I guess you're right in that TeX can't make any use of more than two
sizes of big operators, i.e. the only distinction made when setting
big operators is between \textstyle and \displaystyle.  It is possible
that Mathematica uses a wholly different approach, so that it could
make use of three sizes.  Personally, I think that the design of many
of the big operators in Math2 is really ugly and looks much better if
you fake them by using enlarged sizes of normal textstyle operators.

> Maybe setting up the integrals as delimiters can make the largest size 
> available ... I will have to think further about this approach.

As for big integrals as a delimiters, both Adobe Symbol and Math1
contain pieces to construct an extensible integral (top, bottom,
repeatable piece).  I wonder if we should reserve slots for such a
beast in the MX1 font table.  The problem is that it would have to 
be addressed differently than normal integrals.

> c) A special symbol:

> The is a ``mouth'' like symbol near \approx in the mma fonts, consisting of
> smallfrown over smallsmile. What is it used for?

No idea.  It is interesting, however, that `smile' and `frown' are
grouped with the relation symbols, so that you get `smilefrown' and
`frownsimle' glyphs as well as combinations with equal signs.

> d) \de, \ee, \ie

> There are special symbols for the d in differentials, the base of the 
> natural logarithm and the square root of -1. However, Wolfram's designs are 
> just plain ugly and not supported anywhere else (mathroman type being the 
> design of choice).

* Entries
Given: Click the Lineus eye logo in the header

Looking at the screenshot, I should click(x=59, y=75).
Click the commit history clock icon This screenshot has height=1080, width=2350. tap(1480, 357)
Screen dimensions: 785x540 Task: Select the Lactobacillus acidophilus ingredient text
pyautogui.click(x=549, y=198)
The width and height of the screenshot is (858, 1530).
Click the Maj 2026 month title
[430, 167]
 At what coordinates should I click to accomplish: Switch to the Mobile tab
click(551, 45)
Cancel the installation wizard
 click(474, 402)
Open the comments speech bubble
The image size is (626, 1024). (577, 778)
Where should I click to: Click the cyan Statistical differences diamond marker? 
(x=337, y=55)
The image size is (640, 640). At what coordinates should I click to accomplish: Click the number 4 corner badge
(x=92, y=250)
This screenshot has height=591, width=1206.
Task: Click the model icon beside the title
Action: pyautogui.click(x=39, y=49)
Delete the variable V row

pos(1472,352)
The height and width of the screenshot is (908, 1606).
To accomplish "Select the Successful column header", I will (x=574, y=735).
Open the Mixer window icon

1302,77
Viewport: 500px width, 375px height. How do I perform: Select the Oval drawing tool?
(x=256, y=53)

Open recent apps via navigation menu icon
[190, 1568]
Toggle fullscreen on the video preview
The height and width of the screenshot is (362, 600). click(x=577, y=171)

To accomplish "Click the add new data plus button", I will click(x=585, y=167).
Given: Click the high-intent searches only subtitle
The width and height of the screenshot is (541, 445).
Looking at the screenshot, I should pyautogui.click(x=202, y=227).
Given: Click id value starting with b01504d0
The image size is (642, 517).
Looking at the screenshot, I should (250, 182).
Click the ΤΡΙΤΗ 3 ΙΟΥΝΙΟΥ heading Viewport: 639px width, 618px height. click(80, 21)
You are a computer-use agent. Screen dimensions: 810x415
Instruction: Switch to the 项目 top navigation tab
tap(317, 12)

* List of tasks
(1) Translate this sentence from the math fonts discussion into Spanish: "The problem is that it would have to be addressed differently than normal integrals."
(2) Reproduce word for word the stretch of the math fonts discussion from "As for big integrals" through "with equal signs.".
Rely only on the text when working with it, not on the records.

* Solved tasks
(1) El problema es que tendría que tratarse de manera distinta que las integrales normales.

(2)
As for big integrals as a delimiters, both Adobe Symbol and Math1
contain pieces to construct an extensible integral (top, bottom,
repeatable piece).  I wonder if we should reserve slots for such a
beast in the MX1 font table.  The problem is that it would have to 
be addressed differently than normal integrals.

> c) A special symbol:

> The is a ``mouth'' like symbol near \approx in the mma fonts, consisting of
> smallfrown over smallsmile. What is it used for?

No idea.  It is interesting, however, that `smile' and `frown' are
grouped with the relation symbols, so that you get `smilefrown' and
`frownsimle' glyphs as well as combinations with equal signs.